This brief illustrates basic information on the terms, legal procedure and concerns regarding the curtailing of citizens’ rights around a state of emergency.

What is meant by a ‘State of Emergency’?

A state of emergency is a situation of exceptional threat, danger, or disaster in the life of a nation, the existence of which is clear to all, in which the government is given extraordinary powers not permitted during normal times to deal with the threat, including powers to restrict certain fundamental rights.

The Sri Lankan Constitution does not provide a formal definition of a state of emergency. Instead, the conditions that may give rise to the need for emergency powers are described in the Public Security Ordinance (PSO). The President may issue a Proclamation of a state of emergency where, “in view of the existence or imminence of a state of public emergency, he is of the opinion that it is expedient to do so, in the interests of public security and the preservation of public order or for the maintenance of supplies and services essential to the life of the community.”

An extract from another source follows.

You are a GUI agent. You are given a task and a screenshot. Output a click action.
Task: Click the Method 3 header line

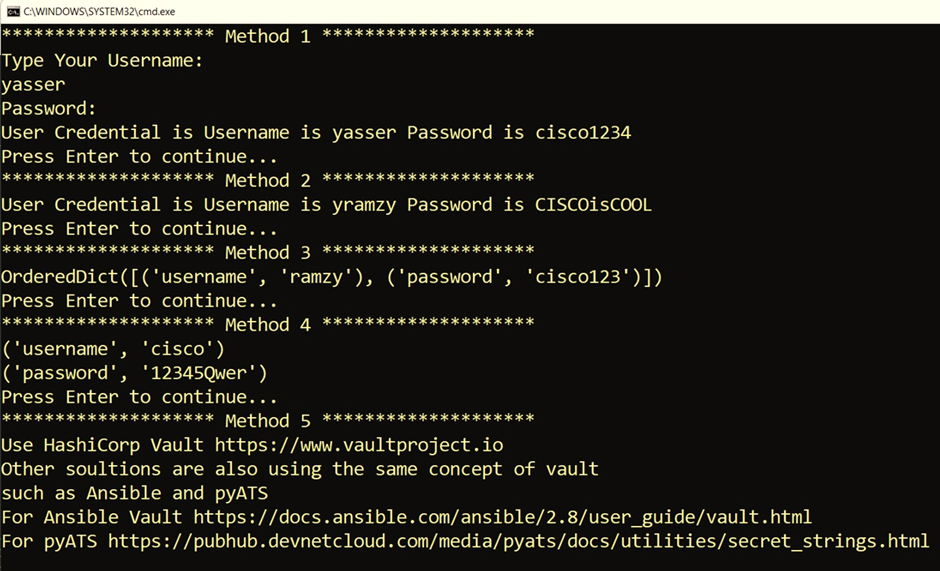[x=267, y=252]
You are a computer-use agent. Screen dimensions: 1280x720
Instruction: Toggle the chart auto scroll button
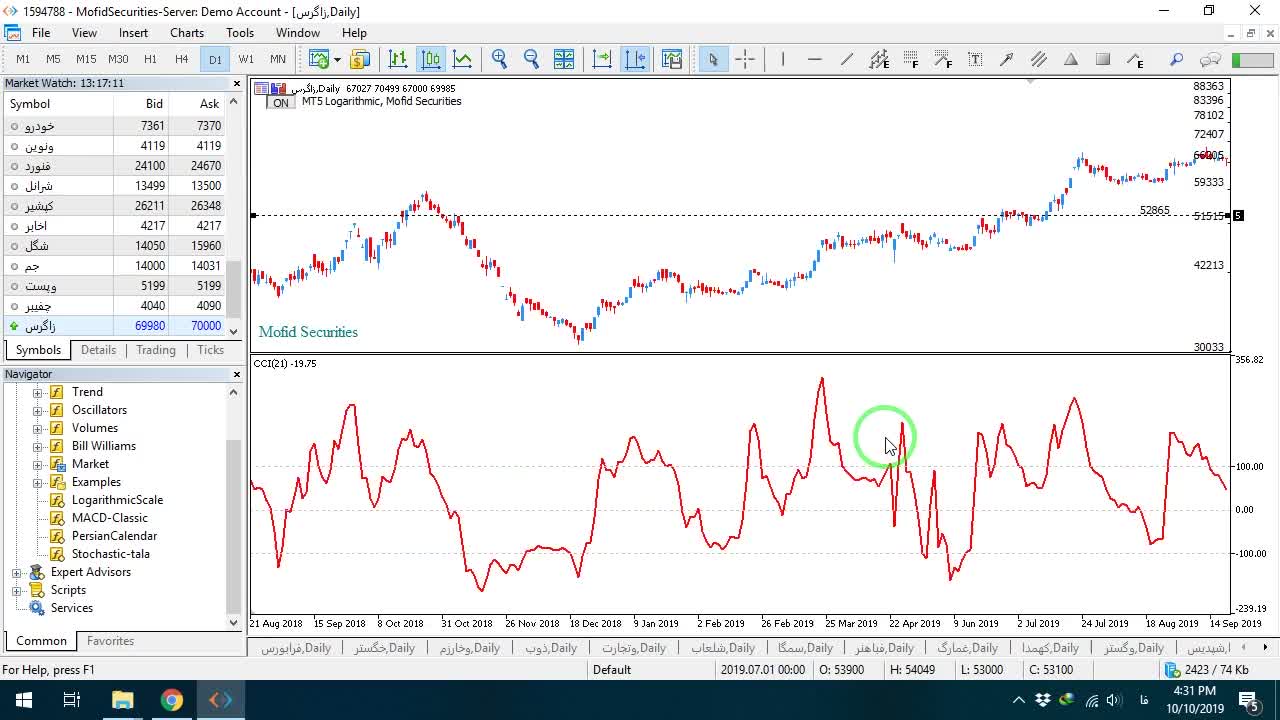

This is therefore (1) a general description of the conditions that would give occasion to the President to proclaim an emergency, along with (2) the aims – national security, public order, and maintenance of essential services – for which such powers are to be used.

 

What is the procedure for the declaration of emergency?

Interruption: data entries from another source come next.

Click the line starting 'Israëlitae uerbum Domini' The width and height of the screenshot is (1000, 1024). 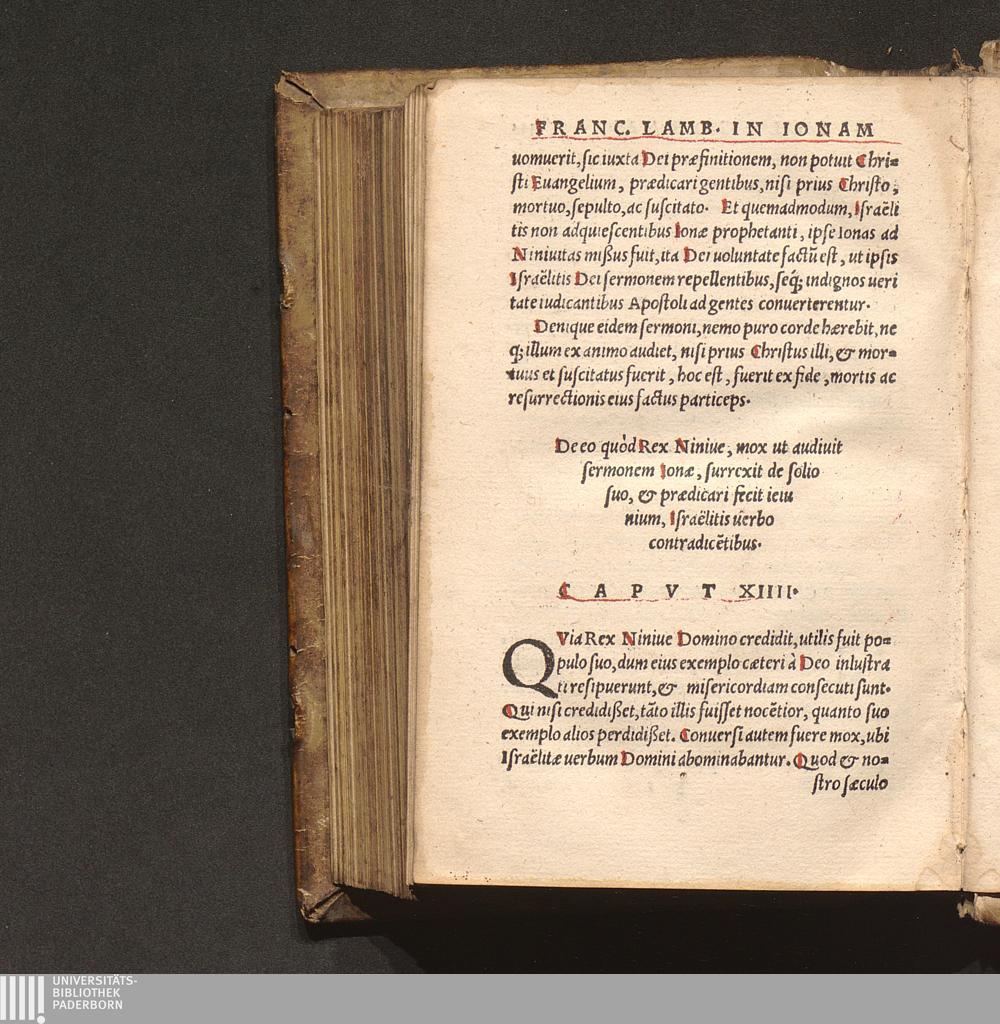click(x=645, y=760)
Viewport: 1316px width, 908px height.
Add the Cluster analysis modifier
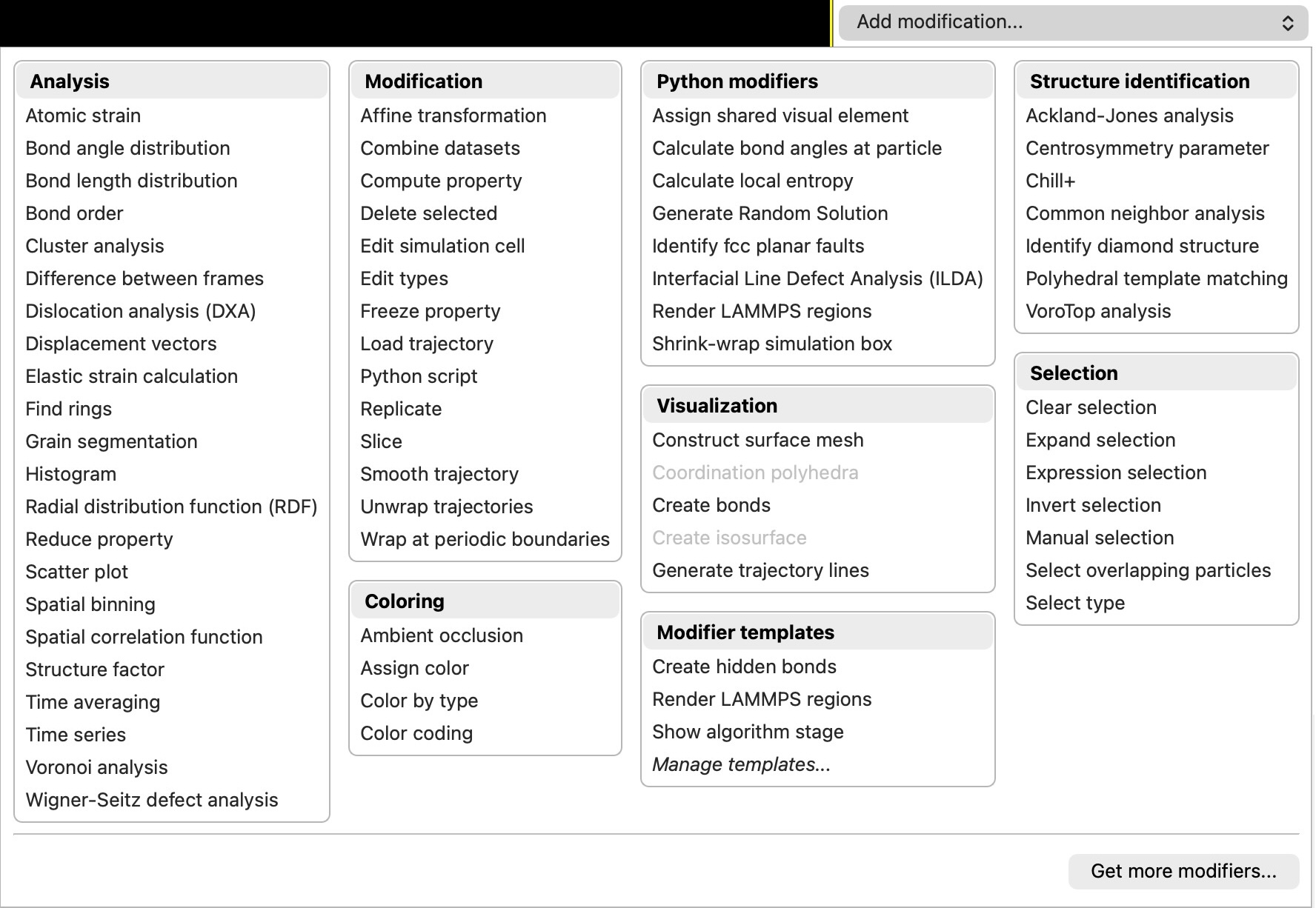95,246
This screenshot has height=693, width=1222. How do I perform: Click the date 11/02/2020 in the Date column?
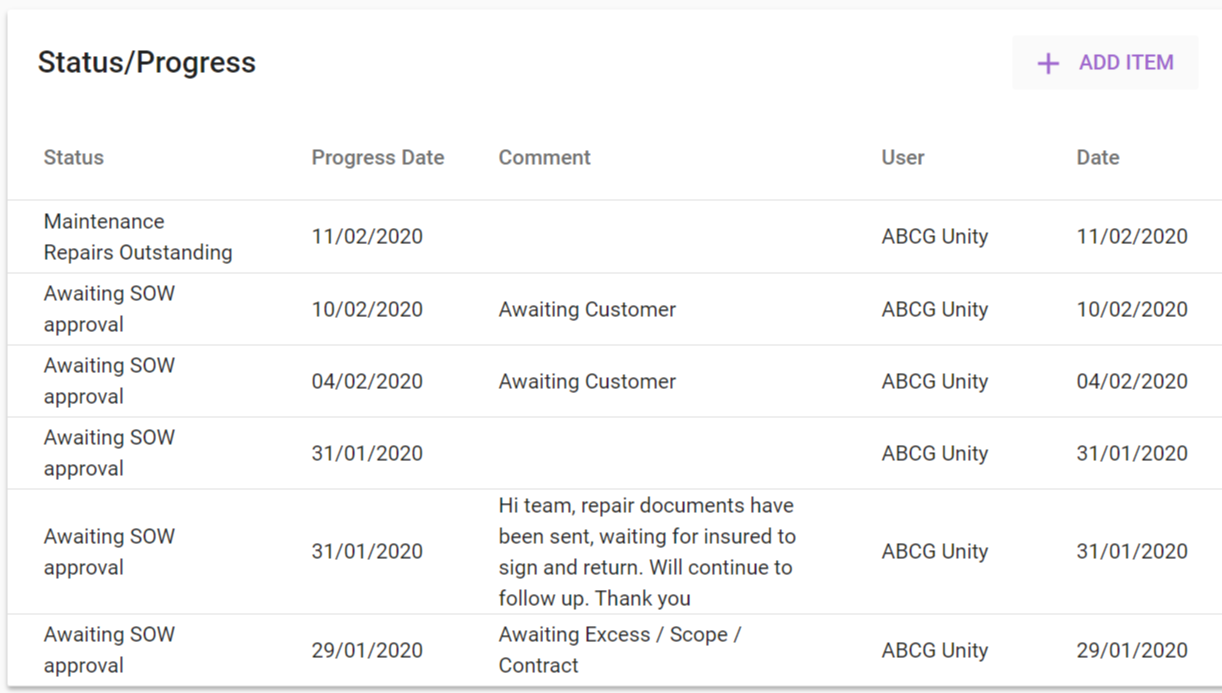click(1132, 237)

Under Article 155 of the Constitution, a state of emergency is brought into being by a Proclamation made by the President, which brings into operation the provisions of the PSO. This includes the power to make Emergency Regulations by the President, which may override any law, regulation, or provincial statute. Emergency Regulations however cannot override the Constitution.

The sole discretion in issuing a Proclamation declaring a state of emergency is vested in the President. But this must be communicated forthwith to Parliament, which must be summoned for the purpose. The President is empowered to issue a Proclamation that is valid for a period of one month, although he may revoke it earlier. But Parliament must approve it by a resolution within fourteen days. If Parliament does not approve the Proclamation within fourteen days, then it expires. Any continuation of a state of emergency is subject to the approval of Parliament. The President’s decision to declare a state of emergency cannot be challenged in the courts.

 

Was this procedure followed in March 2018?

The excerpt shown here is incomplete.